2000年台初頭の故郷・神戸には野池がたくさんあり、立ち入り禁止のところもそんなに多くなかった。要するに、まあ釣りをしても安全であろうとそんなふうに認識されていたのだと思う。
しかし、足場はよくても、釣り場ではその他にもいろんな危険がある。そしてそのような危険は突然人を襲うものである。そのとき私を襲ったのは、世にも獰猛なハチとして知られる、スズメバチだった。
スズメバチ襲来
私は釣りを終え、自宅に帰ろうとしていたのだった。釣り場の出入り口まで、ちょっとした藪をくぐらなければならない。そのとき、視界の隅に、スズメバチの姿を見つけた。「目が合った」とその瞬間に思ったものだ。
それは、きっと相手も同じことだったのだろう。スズメバチはやにわに飛び立つと、こちらを目がけて一直線に飛んできた。
手で払いながらなんとか避けて藪の中をくぐったが、なんとそのスズメバチ、自分のテリトリーを離れてもまだ、私の周りをブンブンとついて回ってきたのである。こうなるとさすがにやりすぎの感があるが、何か私に気に入らないところがあったのかもしれない。
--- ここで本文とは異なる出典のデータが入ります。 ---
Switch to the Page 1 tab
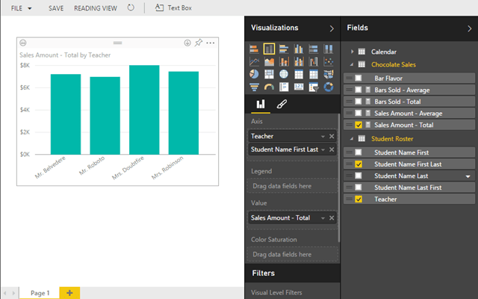478x299 pixels. [x=40, y=293]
調べたところによると、スズメバチやその他の警戒色を持つハチというのは、元来そこまで攻撃性が高いものではないらしい。だが、人間の気配を察知すると、自分が攻撃されると思って襲い掛かる習性があるようだ。
だから、殺虫スプレーなんかをまくと、余計に興奮してよってたかって攻撃してくる。実に取扱注意の昆虫なのである。
走って逃げろ!
私は後年釣り場でヘビにかまれ、マムシに遭遇したこともあるが、そこまで怖いものではなかった。要はこちらから攻撃の意思を見せない限り何ということもないもので、大体は逃げれば大丈夫みたいだ。
スズメバチには一撃必殺級の毒があり、あるいは二回喰らうとアナフィラキシーショックで死に至るという話も聞かれる。しかも相手は上空飛行タイプの人間にはない特性を持つもので、こういう敵からは逃げるしかない。決してその場で戦おうとしてはいけない(当たり前のことだが)。
走って逃げると興奮して余計にたかってくるかもしれないが、実際、その場で遭遇してみると、歩いてゆっくり立ち去るなどということはできないものだ。みなさんもどうか走って逃げ切ってほしい。
野池や渓流は危険が多い
それから私はスズメバチを結構怖がって、田舎の僻地で働いていたときには結構姿を見たので「イヤだな…」と内心思っていたものだが、幼少時に一度怖い目にあわされたおかげか、こちらにも身構えというものができているので今のところそれ以外の被害にあったことはない。
予防策として――どの程度の効果があるかわからないが、防虫スプレーなどは効くかもしれないので、ぜひ活用してほしい。
最近はクマ出没のニュースが相次いでいる。ネイティブトラウトのアングラーなどは、戦慄の話ではないだろうか?私はこれまで街中で出会うものであれば野犬が一番危険だという認識だったが、今はクマに他あるまい。
クマ出没の情報を共有するアプリも出ていると聞くので、郊外のアングラーは他人事と思わずチェックしておきたい。